Le 18 décembre 2025
- Distributeur : Apollo Films
Nous avons échangé avec le fondateur de la société de distribution Apollo Films lors du Festival du Francophone d’Angoulême.
Professionnel majeur et reconnu de l’industrie du cinéma français, François Clerc revient sur sa carrière, de ses débuts chez Gaumont, où il a accompagné la sortie de phénomènes tels que Les visiteurs ou Intouchables, à la fondation d’Apollo Films, et partage son enthousiasme pour la comédie.
Vous avez débuté votre carrière en tant qu’exploitant chez Gaumont en 1992. Soit l’année précédant le triomphe des Visiteurs, une production maison. Comment avez-vous vécu ce phénomène ?
Je me souviens qu’un grand séminaire avec les directeurs des cinémas Gaumont s’est déroulé lors de la semaine ayant suivi mon arrivée. Les visiteurs y a été montré et nous savions que nous tenions là une grande comédie populaire de qualité… mais sans nous douter du phénomène qu’elle allait engendrer.
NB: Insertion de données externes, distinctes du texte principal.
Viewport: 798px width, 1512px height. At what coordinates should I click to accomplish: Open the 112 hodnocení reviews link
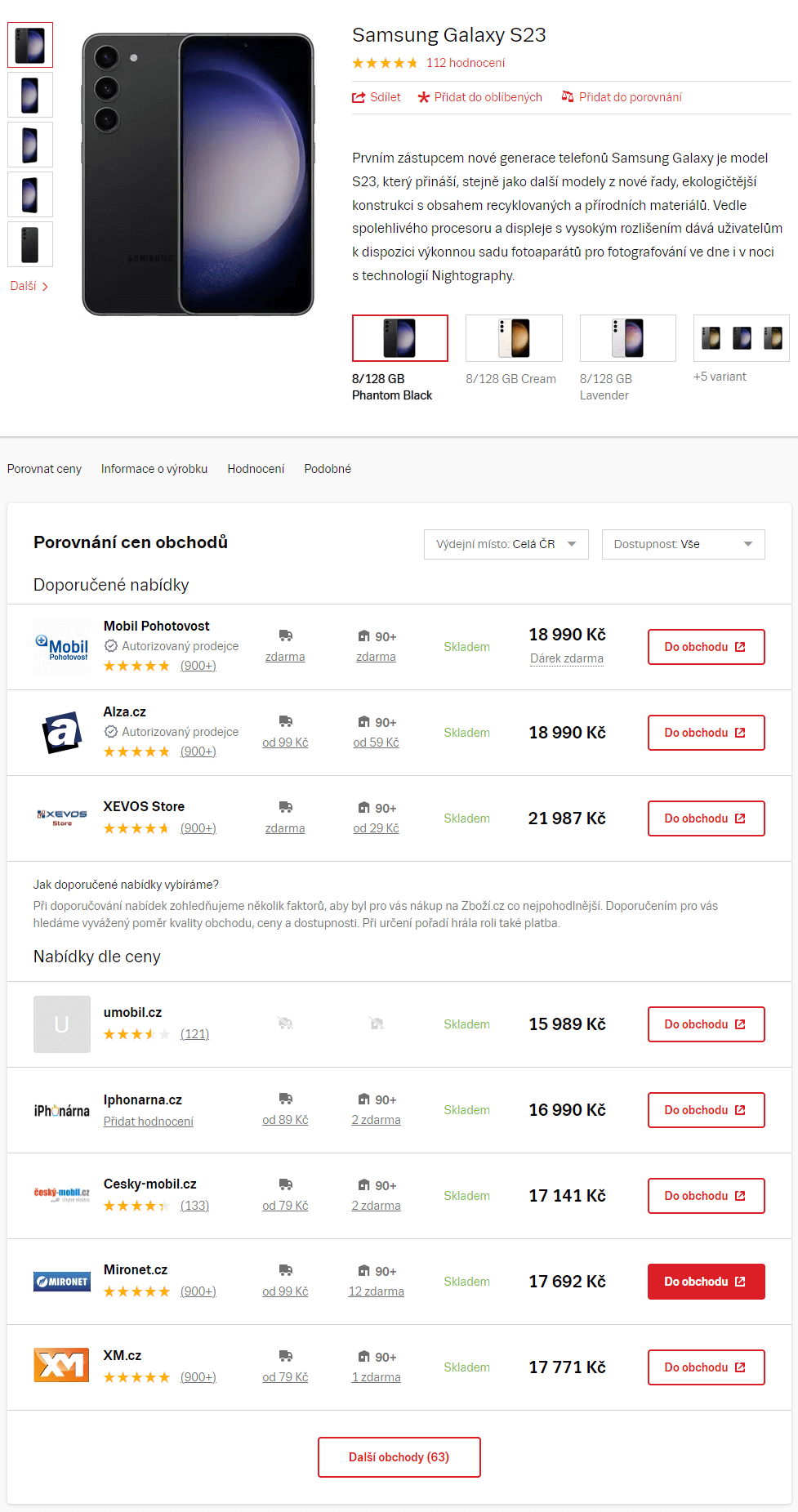click(466, 63)
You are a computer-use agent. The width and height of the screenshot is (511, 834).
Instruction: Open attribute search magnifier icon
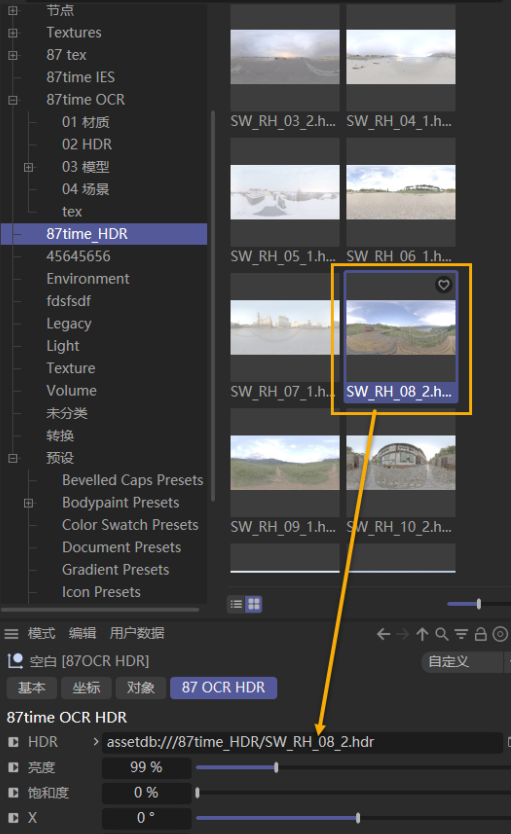pyautogui.click(x=441, y=634)
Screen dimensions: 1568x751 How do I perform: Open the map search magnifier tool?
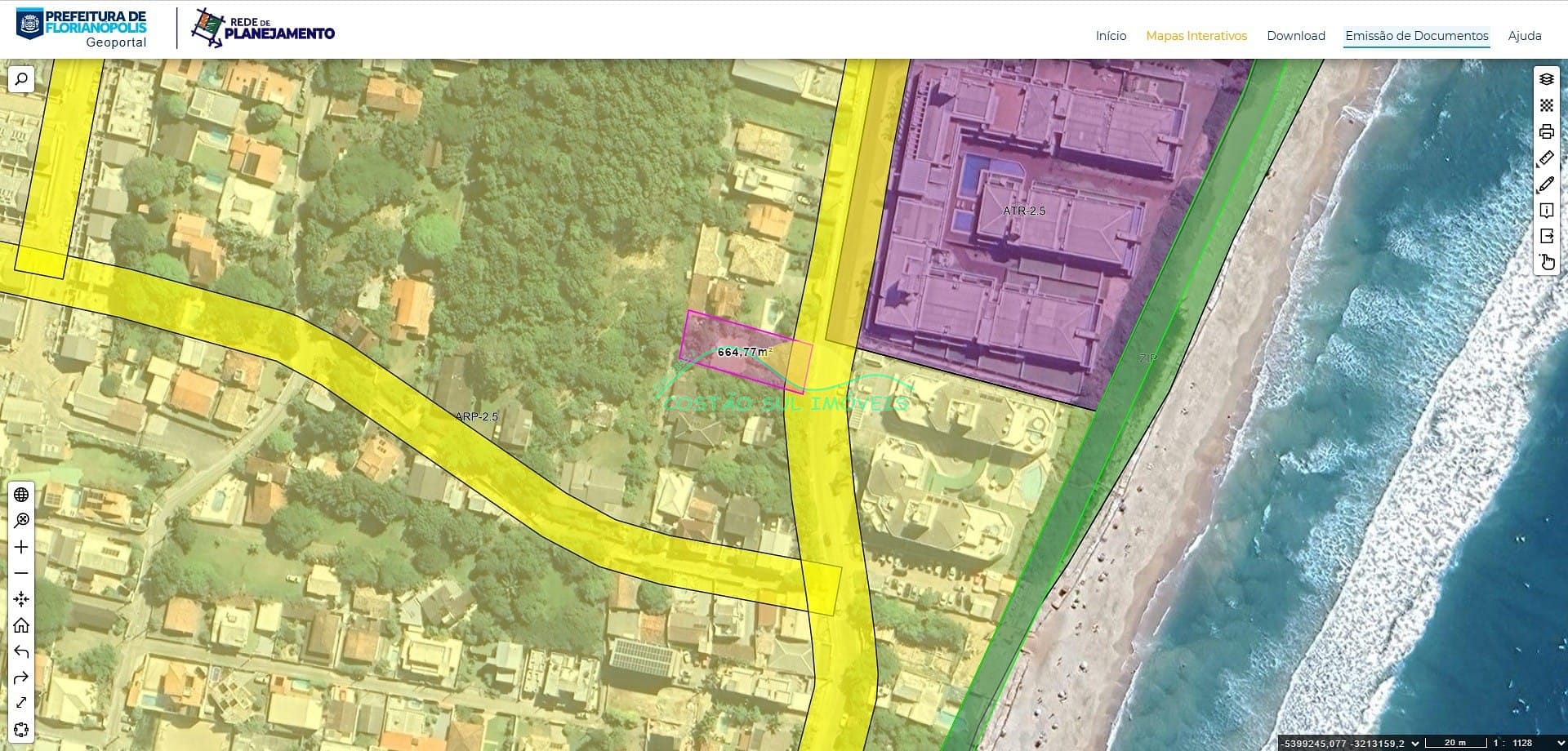tap(21, 79)
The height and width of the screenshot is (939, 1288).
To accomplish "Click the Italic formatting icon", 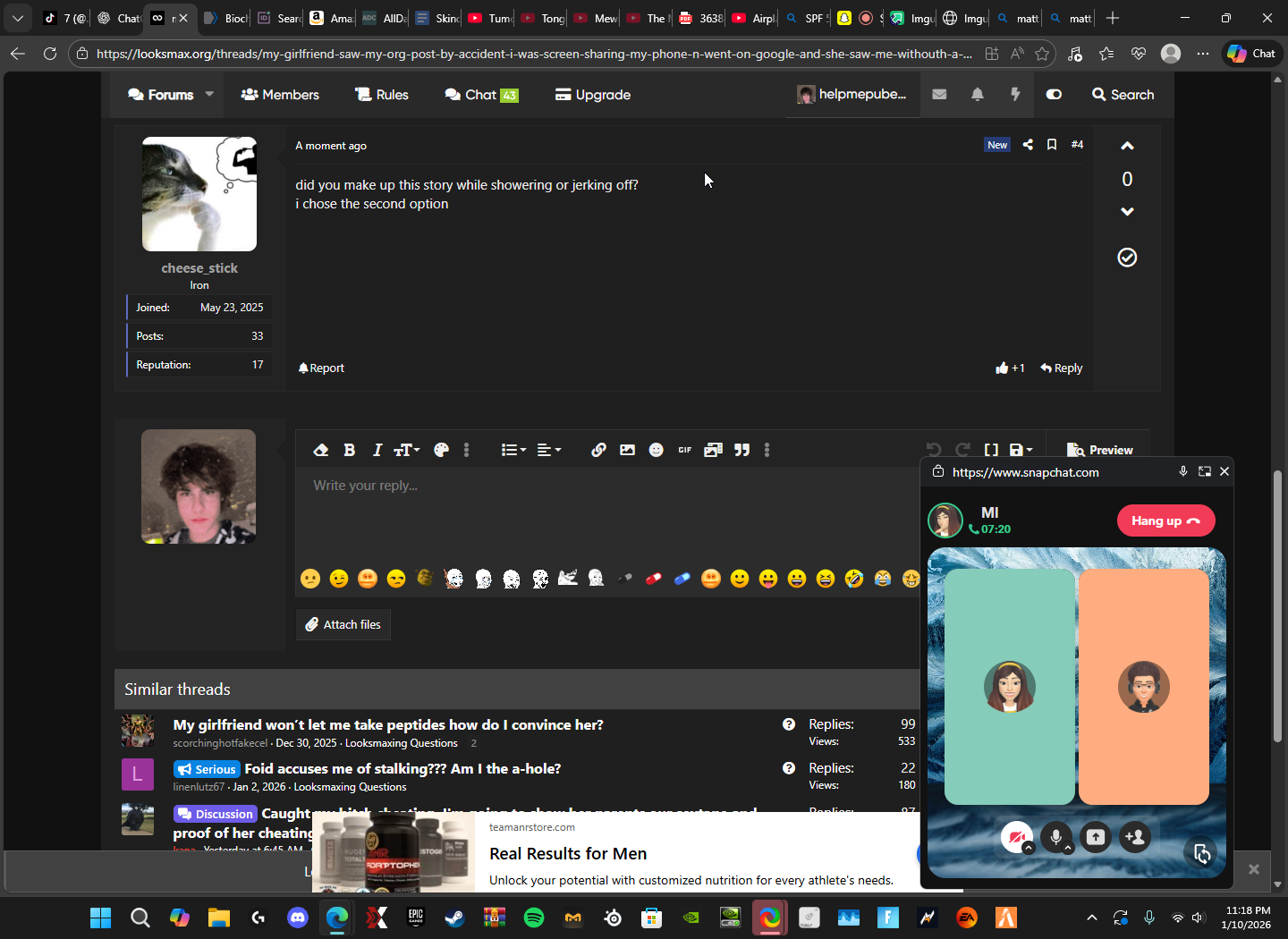I will [x=377, y=450].

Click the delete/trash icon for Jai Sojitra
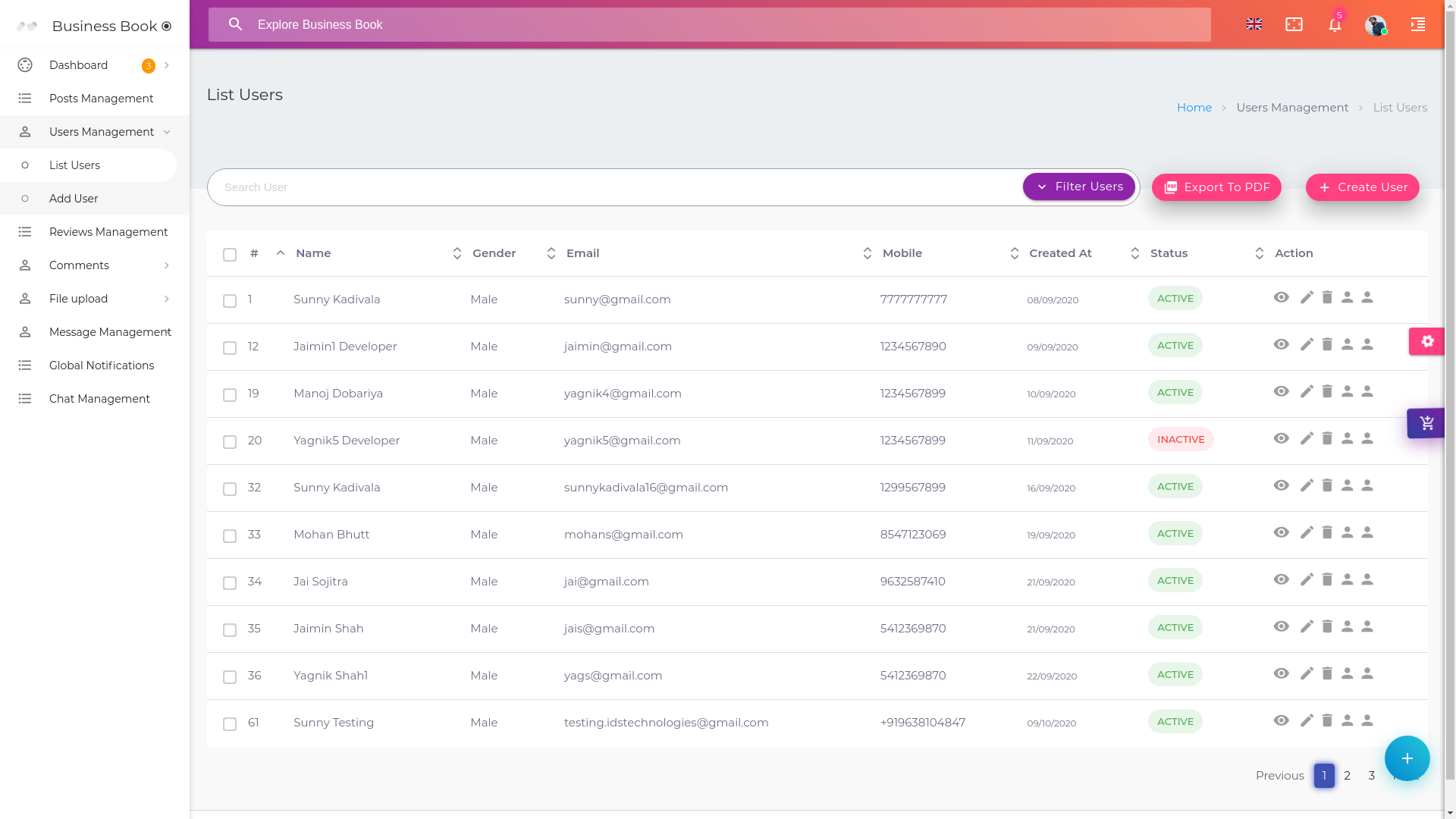pyautogui.click(x=1327, y=579)
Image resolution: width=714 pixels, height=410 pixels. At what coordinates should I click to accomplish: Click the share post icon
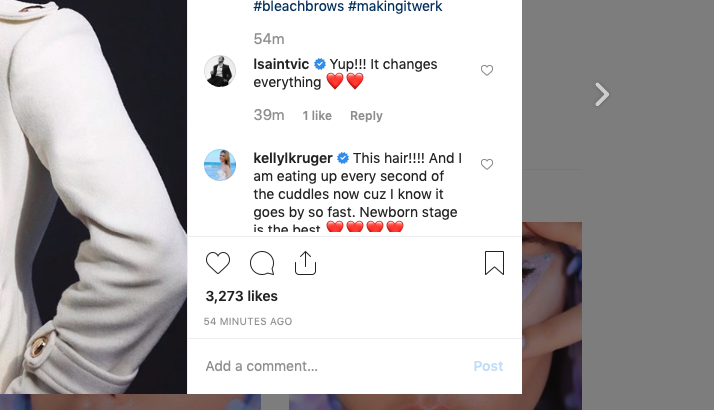(306, 263)
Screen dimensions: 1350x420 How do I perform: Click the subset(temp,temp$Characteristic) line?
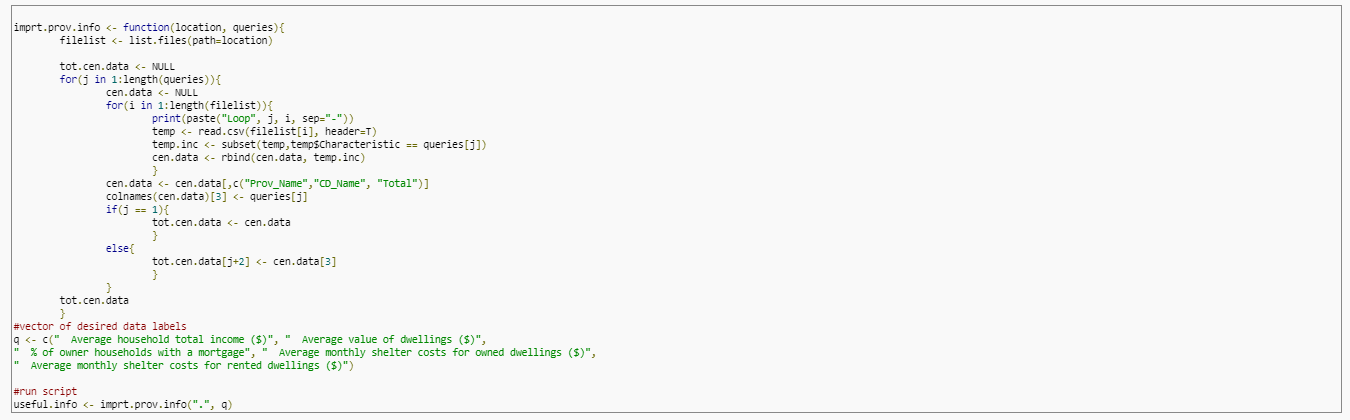point(319,144)
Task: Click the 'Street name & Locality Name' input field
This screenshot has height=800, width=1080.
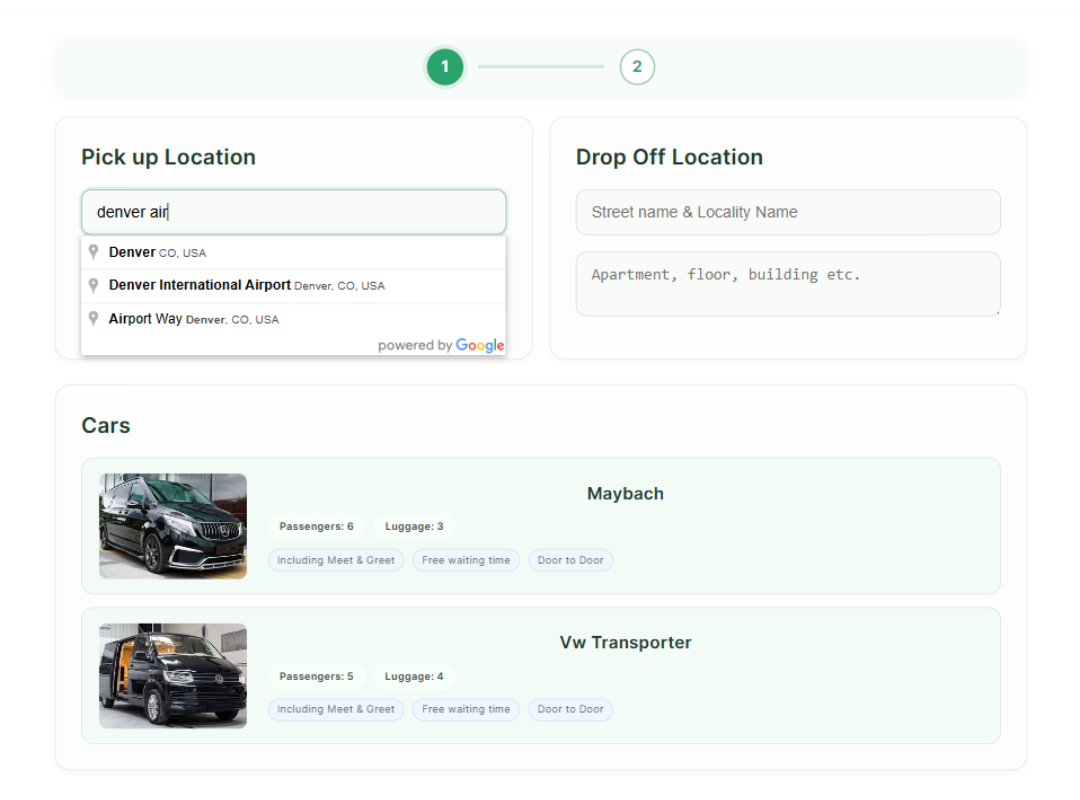Action: (x=788, y=212)
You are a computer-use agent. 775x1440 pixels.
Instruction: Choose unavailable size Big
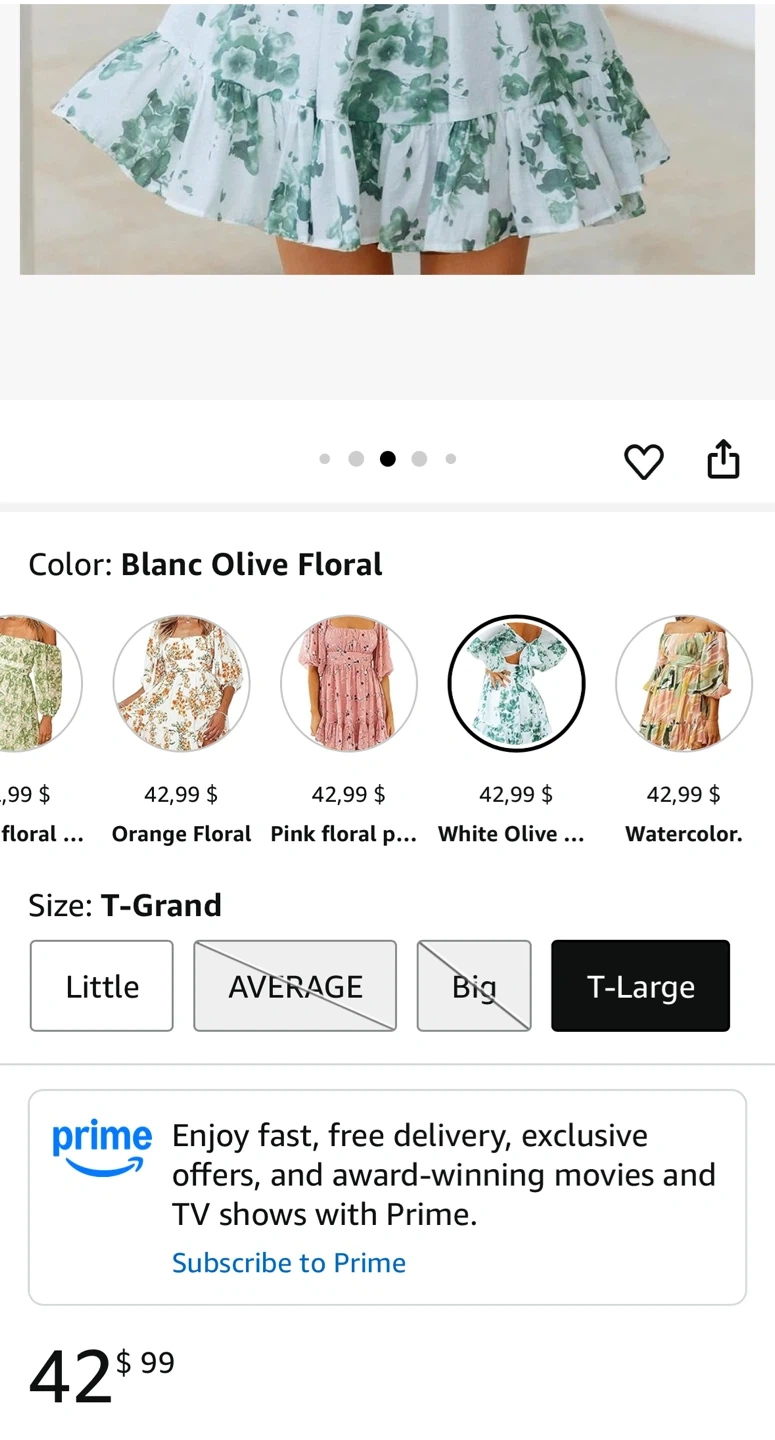click(474, 986)
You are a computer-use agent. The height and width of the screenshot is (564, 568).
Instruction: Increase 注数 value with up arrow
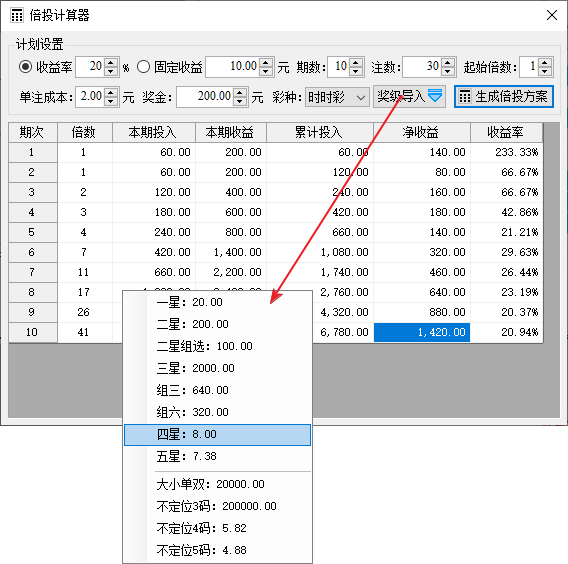448,63
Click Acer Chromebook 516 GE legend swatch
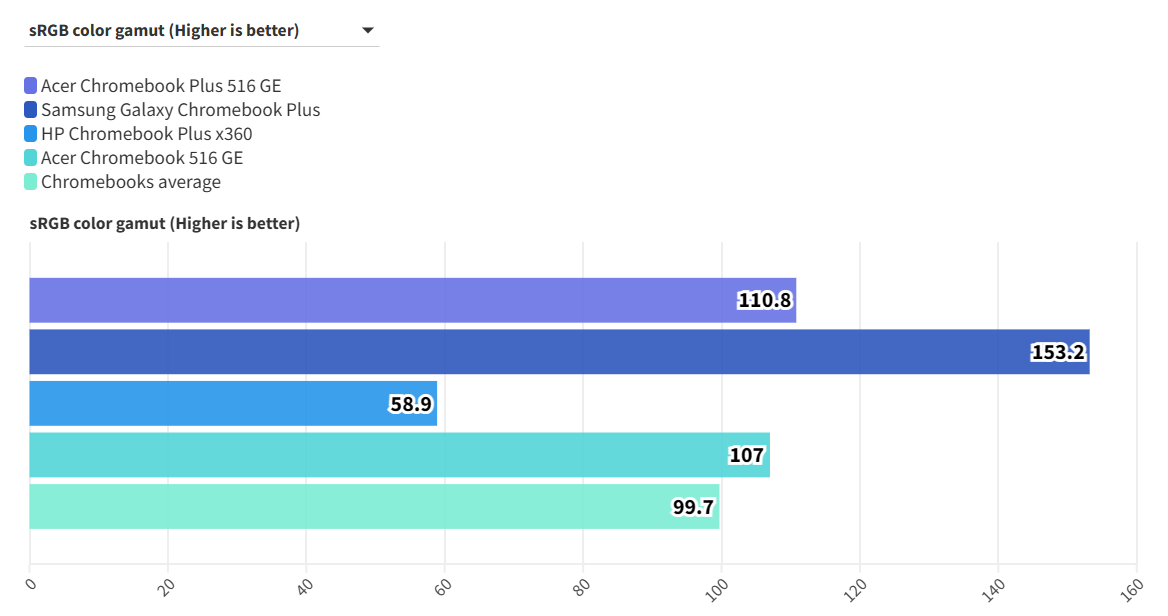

Après tout, nous n’étions qu’une vingtaine de professionnels. Or, un film n’explose véritablement qu’auprès du public. Je me souviens avoir pris le direction des cinémas d’Angers, les Variétés et le Colisée, lors de la sortie du film. Il faisait chaque semaine plus d’entrées que les nouveautés. Et cela a duré quatre mois. On laissait une chance aux nouveautés de se faire une place chaque mercredi en les plaçant dans la plus grande salle, mais constatant que Les Visiteurs faisait toujours plus d’entrées au fil des semaines, on le remettait dans la grande salle. Cela nous est arrivé à nouveau avec des films comme Le dîner de cons ou Intouchables. Ce sont des succès qui se sont inscrit sur la durée. Intouchables a enregistré plus d’un millions d’entrées chaque semaine pendant dix semaines. Le début des années 90 a été une période faste pour les salles de cinéma, entre Les Visiteurs, Jurassic Park ou Le fugitif. Ce qui est intéressant lorsqu’on dirige un cinéma, c’est que lorsqu’on visualise un film, on visualise aussi la salle dans laquelle on l’a montré. Je me rappelle de la sortie de Seven en 1995 et des visages livides des spectateurs lorsqu’ils sortaient du cinéma. Ils étaient vraiment marqués.
Comment expliquez-vous certains succès hors normes que vous avez pu connaître, comme celui d’Intouchables notamment ?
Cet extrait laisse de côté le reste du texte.